Torchia’s Influencer Relations practice area focuses on Strategic-Paid Partnerships and Influencer Communications, the latter of which reflects the agency’s philosophy of encouraging information sharing in a way that is democraticgenerousgratuitous, and ongoing.

“Understanding the difference between both streams of Influencer Relations and the value of each has helped us deliver consistent results for our clients,” says Daniel Torchia, managing director and partner at the agency. “Through this two-pronged approach, we can deliver surgically aimed and developed content while contributing to a free market of organic content originating naturally from any number of content producers interested in our clients’ areas of expertise. The results are usually unpredictable and very refreshing.”

Over the past few years, the company has designed and managed paid influencer partnerships for clients in many sectors.

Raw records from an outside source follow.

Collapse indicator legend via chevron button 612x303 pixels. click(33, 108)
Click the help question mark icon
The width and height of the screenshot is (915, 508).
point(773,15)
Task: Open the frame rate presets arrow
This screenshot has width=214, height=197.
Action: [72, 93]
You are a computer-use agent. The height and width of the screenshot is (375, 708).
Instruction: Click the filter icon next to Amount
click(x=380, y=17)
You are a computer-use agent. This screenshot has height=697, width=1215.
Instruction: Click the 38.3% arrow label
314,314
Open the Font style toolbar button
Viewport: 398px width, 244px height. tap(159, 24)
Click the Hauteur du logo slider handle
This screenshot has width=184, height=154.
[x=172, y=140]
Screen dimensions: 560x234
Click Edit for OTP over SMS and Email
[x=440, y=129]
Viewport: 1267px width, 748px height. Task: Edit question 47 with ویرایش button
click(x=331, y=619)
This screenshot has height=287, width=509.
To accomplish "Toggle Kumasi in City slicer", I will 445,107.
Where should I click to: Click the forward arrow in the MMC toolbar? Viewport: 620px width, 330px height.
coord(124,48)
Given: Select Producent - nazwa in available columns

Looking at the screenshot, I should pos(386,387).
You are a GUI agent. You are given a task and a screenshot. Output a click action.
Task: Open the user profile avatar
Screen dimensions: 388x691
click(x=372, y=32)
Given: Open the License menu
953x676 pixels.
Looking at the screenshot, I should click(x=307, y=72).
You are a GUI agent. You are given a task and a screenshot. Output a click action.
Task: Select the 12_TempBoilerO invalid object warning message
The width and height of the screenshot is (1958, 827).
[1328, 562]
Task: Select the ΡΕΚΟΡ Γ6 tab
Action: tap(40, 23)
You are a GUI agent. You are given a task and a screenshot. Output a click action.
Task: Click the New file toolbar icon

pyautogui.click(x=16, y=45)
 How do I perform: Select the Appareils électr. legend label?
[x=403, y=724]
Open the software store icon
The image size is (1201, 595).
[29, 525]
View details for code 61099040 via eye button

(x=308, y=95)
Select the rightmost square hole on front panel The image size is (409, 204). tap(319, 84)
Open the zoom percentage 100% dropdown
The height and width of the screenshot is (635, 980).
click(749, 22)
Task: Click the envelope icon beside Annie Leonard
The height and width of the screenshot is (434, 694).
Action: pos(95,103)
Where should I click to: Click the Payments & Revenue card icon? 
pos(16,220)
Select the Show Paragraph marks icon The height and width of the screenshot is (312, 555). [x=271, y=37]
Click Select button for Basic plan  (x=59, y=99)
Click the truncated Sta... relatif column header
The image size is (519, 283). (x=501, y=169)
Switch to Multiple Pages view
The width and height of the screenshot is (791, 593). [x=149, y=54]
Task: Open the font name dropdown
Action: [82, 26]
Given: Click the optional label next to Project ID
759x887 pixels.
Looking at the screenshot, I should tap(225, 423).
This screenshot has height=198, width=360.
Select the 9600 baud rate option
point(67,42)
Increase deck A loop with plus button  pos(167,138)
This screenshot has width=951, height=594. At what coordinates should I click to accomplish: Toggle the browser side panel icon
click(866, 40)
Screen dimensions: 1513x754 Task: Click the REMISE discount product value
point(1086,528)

“It is always such a joy to work with the creative and genuine community of influencers,” says Tia Giannone, account manager at the agency. “Time and time again, we’ve seen how this service and the Torchia approach yield amazing fruits. We’re determined to encourage all our clients to make it a part of their communications function.”

Information on Torchia’s new practice area is available at torchiacom.com/influencer-relations-and-marketing.

About Torchia Communications

Founded in 2000, Torchia Communications is a trusted partner to organizations seeking Public Relations programs and departments that nurture strong stakeholder relationships and long-term value. The Torchia team is committed to customer service, communications counsel, measurement and demonstrating the role proactive and strategic Public Relations plays in the success of its clients and society as a whole – in any market.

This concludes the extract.